▸ **EXERCISE DETAILS**:
From the entries below, print exactly the span beginning with the line holding "This screenshot has" and ending with the line holding "Task: Select the C1608_105K cell", endpoints included, and skip any pictures.

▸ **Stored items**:
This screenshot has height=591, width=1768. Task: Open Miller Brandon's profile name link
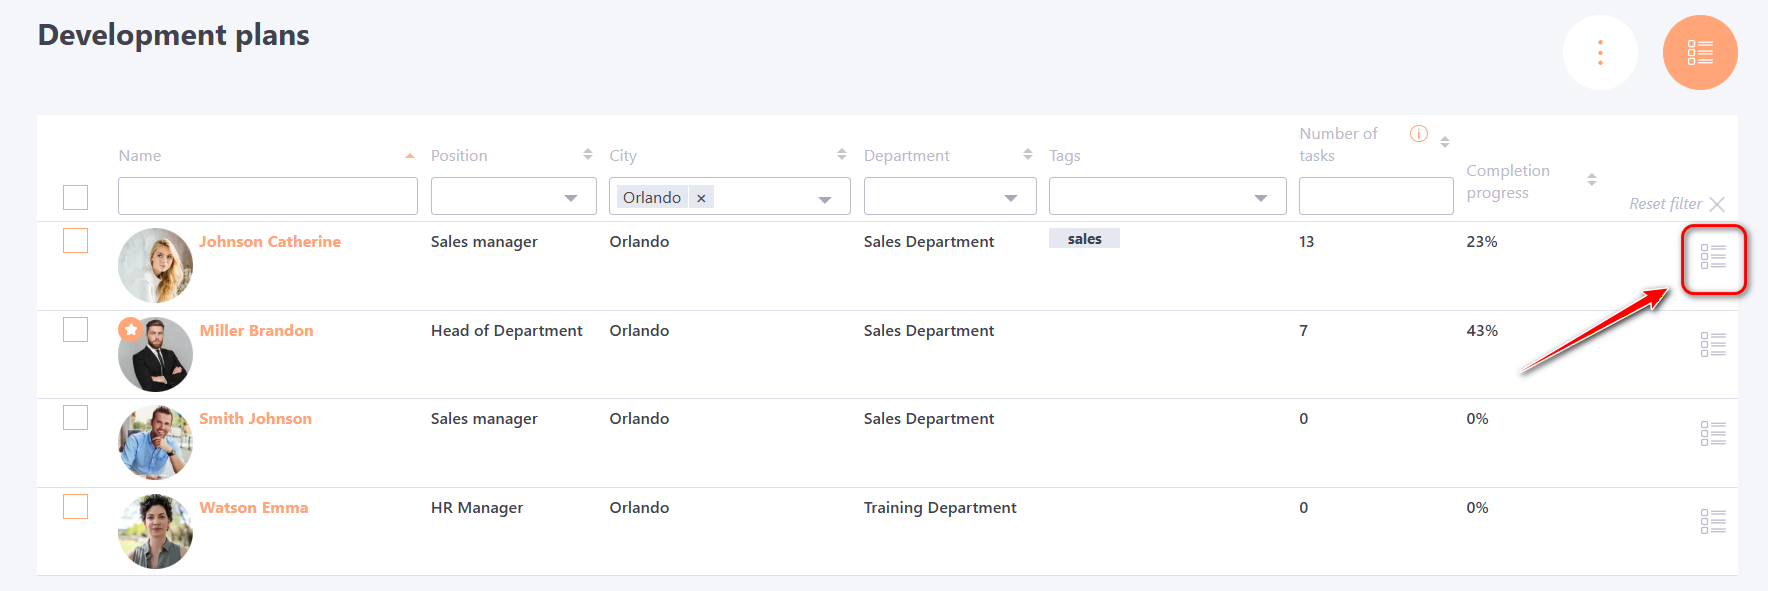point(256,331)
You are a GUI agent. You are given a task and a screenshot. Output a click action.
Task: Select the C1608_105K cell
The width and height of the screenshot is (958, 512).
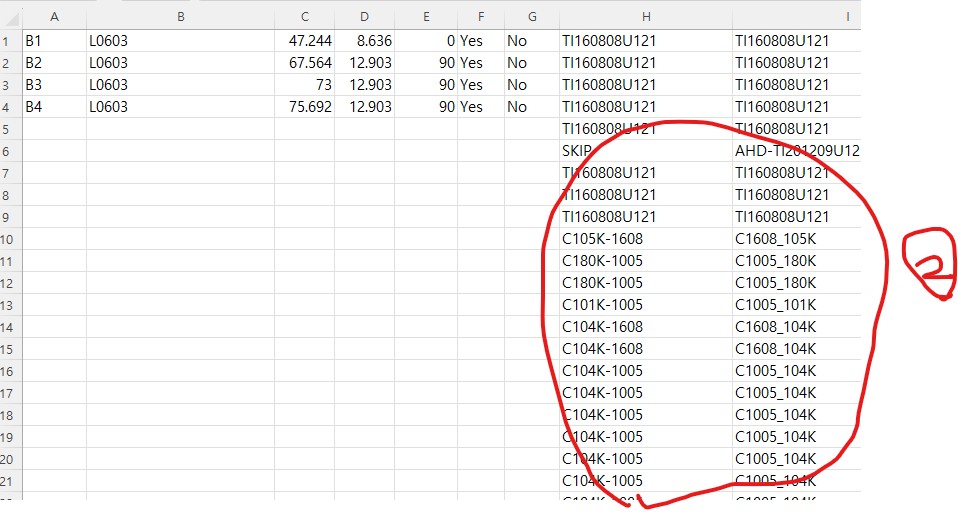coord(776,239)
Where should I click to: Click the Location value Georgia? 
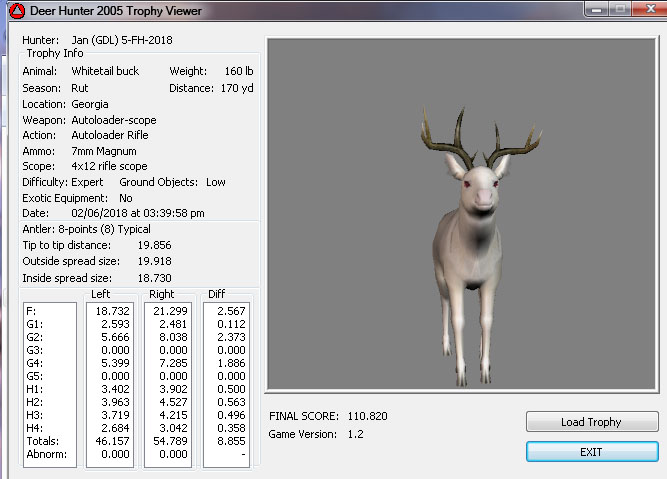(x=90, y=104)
...
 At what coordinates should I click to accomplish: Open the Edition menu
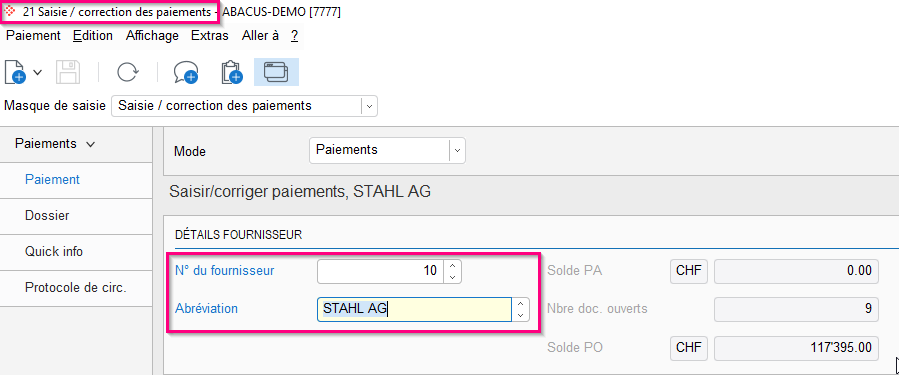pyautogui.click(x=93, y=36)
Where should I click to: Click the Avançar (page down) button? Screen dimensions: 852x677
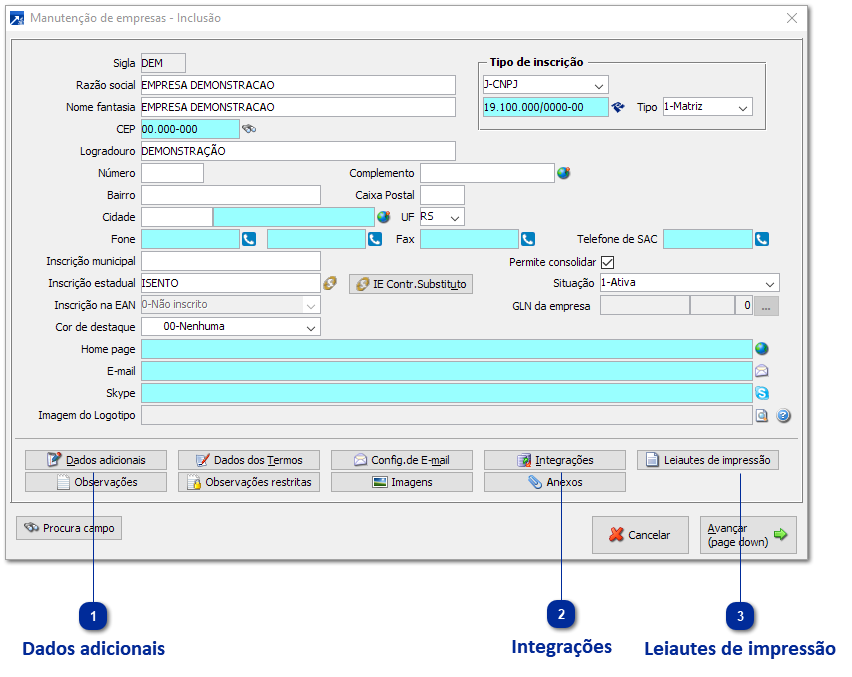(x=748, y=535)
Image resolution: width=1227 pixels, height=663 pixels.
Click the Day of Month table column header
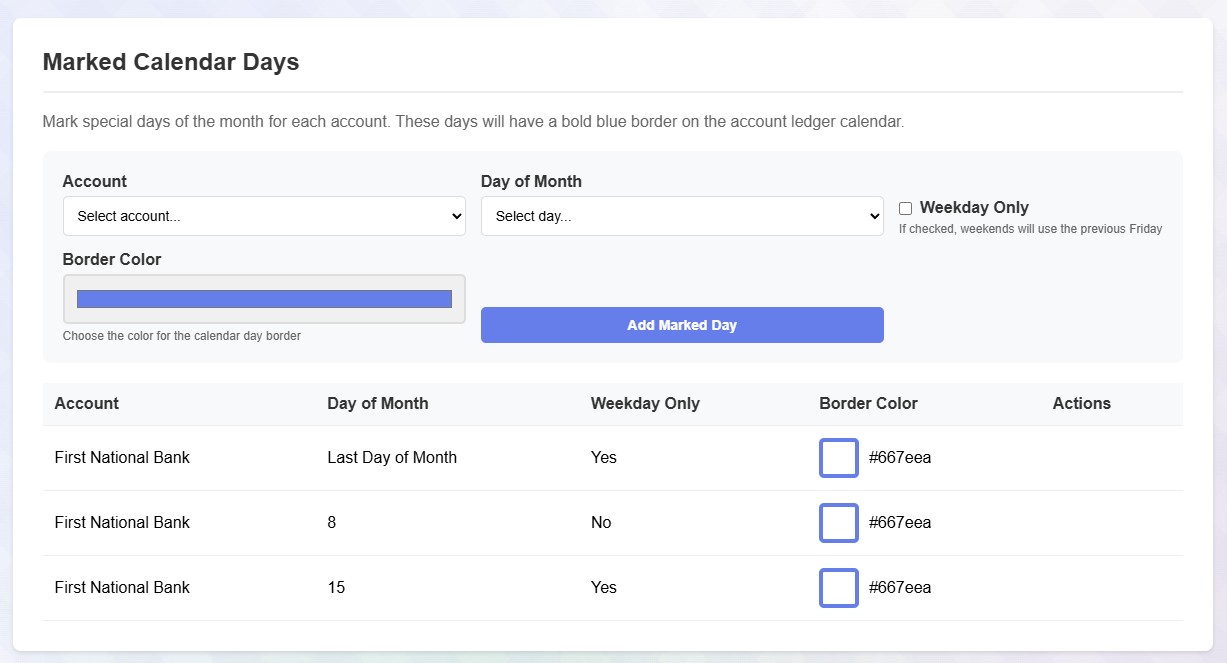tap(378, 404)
--
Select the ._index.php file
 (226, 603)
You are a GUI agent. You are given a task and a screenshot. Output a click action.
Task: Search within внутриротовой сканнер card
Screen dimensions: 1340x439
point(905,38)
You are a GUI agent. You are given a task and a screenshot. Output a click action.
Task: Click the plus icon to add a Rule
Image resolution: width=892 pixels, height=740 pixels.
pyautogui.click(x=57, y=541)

▸ **YOUR SOLUTION**:
This screenshot has height=591, width=1768. Task: Open Miller Brandon's profile name link
point(256,331)
You are a GUI agent. You are given a task and a screenshot. Output a click action.
Task: Select the C1608_105K cell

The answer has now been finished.